Sprachkurs machen, Kommasetzung üben!


----------



## MTB-News.de




----------



## Mano (26. Juni 2009)

gute idee!!!
sonst noch vorschläge?


----------



## LowRider4711 (26. Juni 2009)

Mano schrieb:


> moin moin
> fahre bald mit meiner freundin meiner schwester und ihrem freund nach hamburg zum musical könig der löwen das ganze findet an nem sonntag statt! wir wollen aber von freitag an nach hamburg da unsere großtante dort wohnt! jetzt ist meine frage was kann man sonst so machen außer musical, hamburger dungeon, reeperbahn, fischmarkt oder miniatur wunderland? wäre ganz nett wen ihr ein paar tipps hättet!?
> schönes wochenende und danke schon mal
> 
> mfg mano



Viel zu viel Kultur (Reeperbahn mal außen vor)!!!
Fahr lieber ohne Schwester, Freundin, etc.


----------



## Mano (26. Juni 2009)

hehe
ja nee die karten für könig der löwen sind ja vorbestellt also gibts da keine ausweichmöglichkeiten


----------



## kroiterfee (26. Juni 2009)

vernünftig essen im sala thai in der hafencity! ein we ist eh zu wenig um die stadt zu begreifen.


----------



## tequesta (26. Juni 2009)

http://www.hamburg.de/sehenswuerdigkeiten/

Versuch nicht alles an einem Wochenende zu schaffen. Immer schön auf den ausgewiesenen Touristenpfaden bleiben, keine Fahrradwege blockieren.

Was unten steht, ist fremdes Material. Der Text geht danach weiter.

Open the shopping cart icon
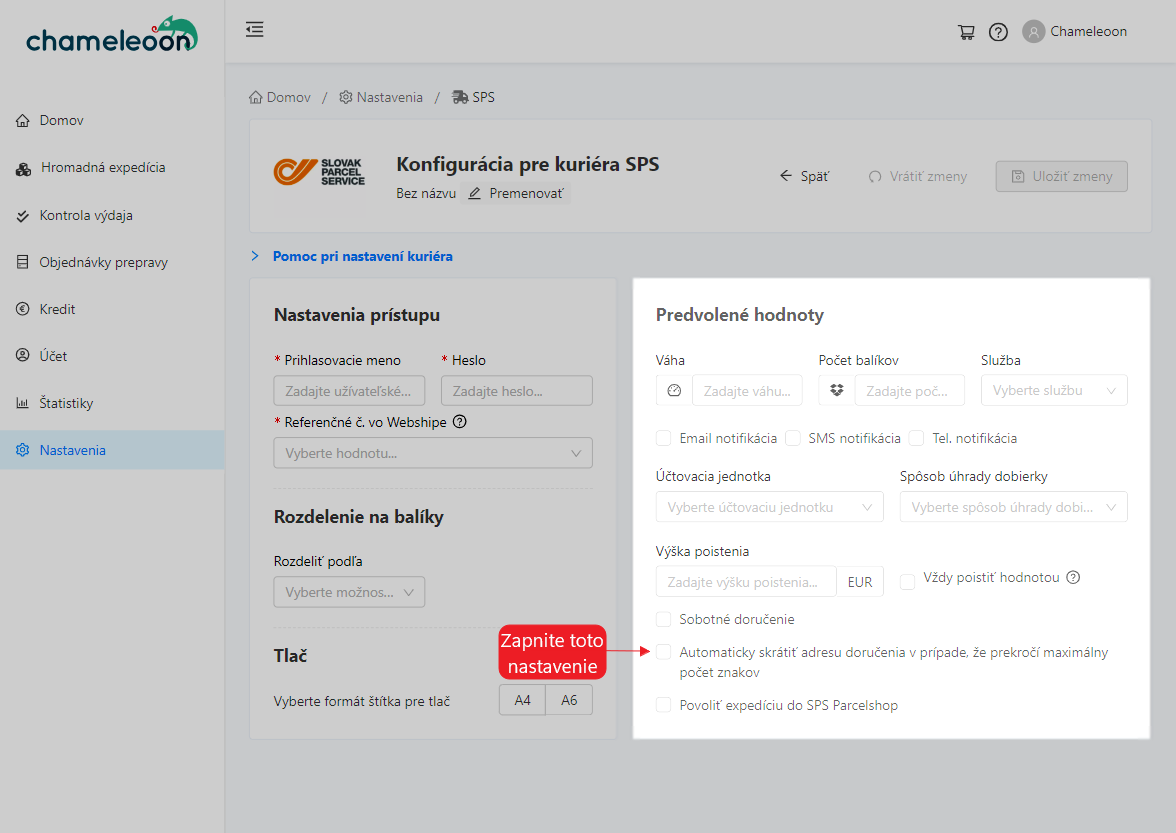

In der U-Bahn nicht laut erzählten wie schön es doch in Droste ist.


----------



## Mano (26. Juni 2009)

alles klar das is doch schon mal was
dankeschön!


----------



## Stemmel (26. Juni 2009)

http://www.jasper.de/de/angebot/hafentour/tourbeschreibung.html

Hafen satt...


----------